Ne abbiamo avuto un esempio lampante negli scorsi anni, dove la pandemia ci ha insegnato cosa vuol dire vivere in uno stato di emergenza. Ma, come tutti i provvedimenti straordinari, lo stato di emergenza deve essere deliberato, secondo l’articolo 24 del decreto legislativo 1/2018, dal Consiglio dei Ministri su proposta del presidente d’intesa con le regioni interessate: da tale deliberazione vengono fissate le risorse per affrontare gli interventi più urgenti e la durata dello stesso (non superiore a 12 mesi).

Nel caso della Asl Brindisi, in merito alla situazione drammatica del Pronto Soccorso, non vige nessuno stato di emergenza ufficiale, nonostante le dichiarazioni sotto gli occhi di tutti: non c’è stata nessuna deliberazione del Consiglio dei Ministri, nessuna intesa con la Regione. Questo porta a una conseguenza gravissima: i provvedimenti presi per farvi fronte, in deroga alle indicazioni ministeriali, alle leggi vigenti e alle norme contrattuali, sono a tutti gli effetti illegittime e arbitrarie, al limite ingiustificate. 

Le scriventi organizzazioni sindacali rilevano questa situazione estremamente difficile che affligge l’intera Asl di Brindisi, ma ci tengono a sottolineare che il Pronto Soccorso non è il solo reparto in sofferenza e i provvedimenti presi finora per tamponare il problema – distrarre medici da altri reparti per riempire le caselle dei turni in ps – rappresentano l’esempio di una toppa che è peggiore del buco.
Come dimostrato, le conseguenze dello spostamento di personale rende invivibile il Pronto Soccorso, ma affligge gli altri reparti che perdono personale e diminuiscono inevitabilmente l’offerta sanitaria (vengono chiuse le prenotazioni, vengono rimandati interventi oncologici, per fare due esempi).

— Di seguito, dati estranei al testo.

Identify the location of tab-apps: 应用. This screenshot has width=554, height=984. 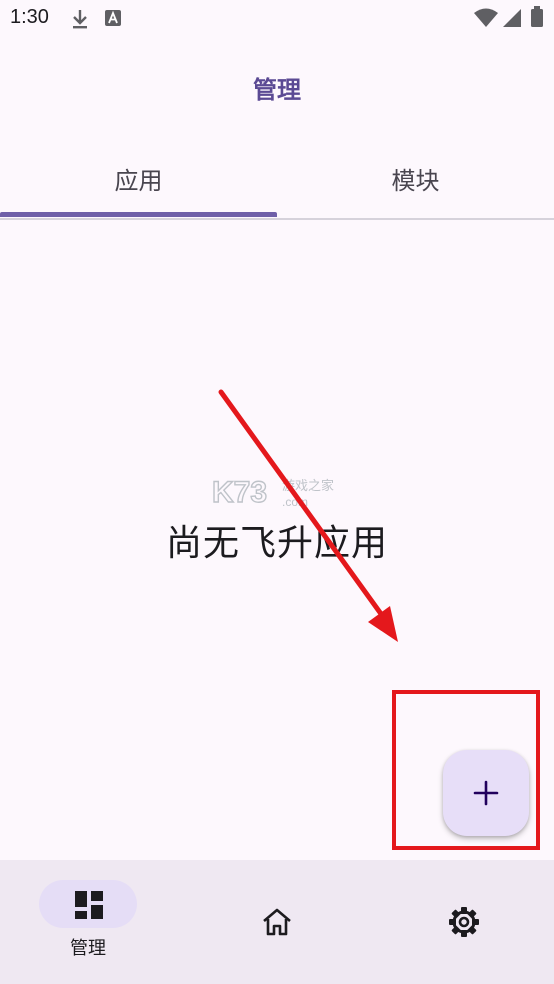
(138, 178).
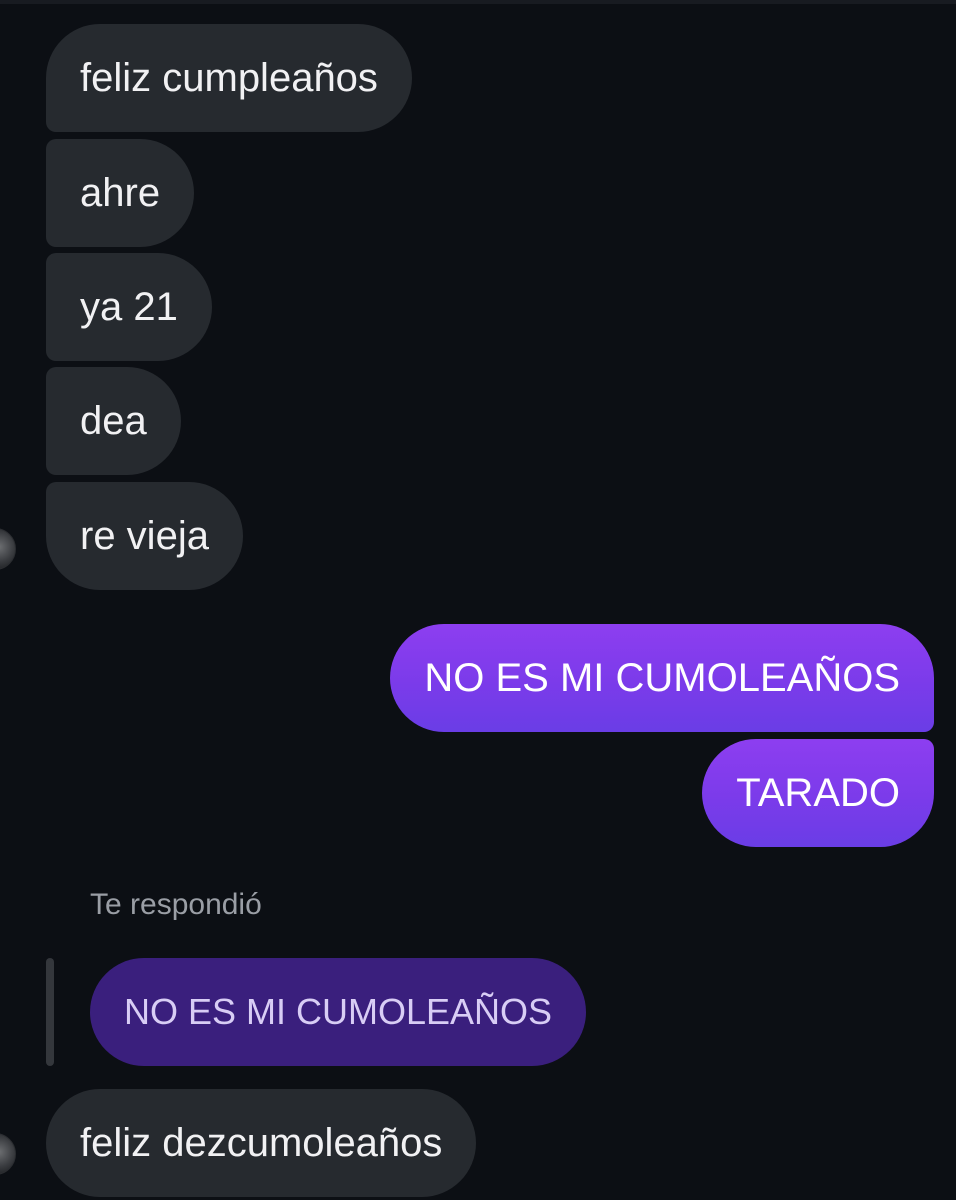 The image size is (956, 1200). I want to click on incoming-message: ahre, so click(120, 193).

E analizzando questa situazione assurda e paradossale, chi ne sta veramente pagando le conseguenze è la cittadinanza tutta, che si vede depauperata dei servizi essenziali che invece dovrebbero essere garantiti. 

In questo tsunami che si sta abbattendo implacabile sulla sanità brindisina, la vera grande assente è la Regione, che ha abbandonato gli organi dirigenziali a loro stessi senza avanzare proposte praticabili, nonostante ci sarebbero delle strade da percorrere, se sono ce ne fosse la volontà. Ricordiamo che le criticità affliggono in egual misura sia la Provincia di Brindisi sia le altre dell’intera regione, creando una situazione drammatica che coinvolge ogni singola Asl.
Per questo ci sentiamo di suggerire che i provvedimenti da prendere debbano essere di livello ampio, regionale, appunto, e non solo locale. Si dovrebbe attivare un task force che coinvolga tutto il personale delle Asl, per arginare un problema che se cresce ancora rischia di travolgerci tutti. Se davvero si deve derogare alle norme, che siano quelle imposte sul tetto di spesa per affrontare più liberamente le assunzioni di personale in quelle specialità che producono un maggior numero di specialisti.

Finora non abbiamo visto nessuna vera volontà di affrontare un problema atavico che denunciamo da decenni, nessuna proposta concreta, ma solo piccoli vani tentativi di scaricare la patata bollente sempre più giù nella scala gerarchica. Con questo atteggiamento rischiamo solo di raggiungere il punto di non ritorno, in cui l’intera sanità pugliese imploderà e noi non potremo far altro che guardarla affondare. Impotenti.”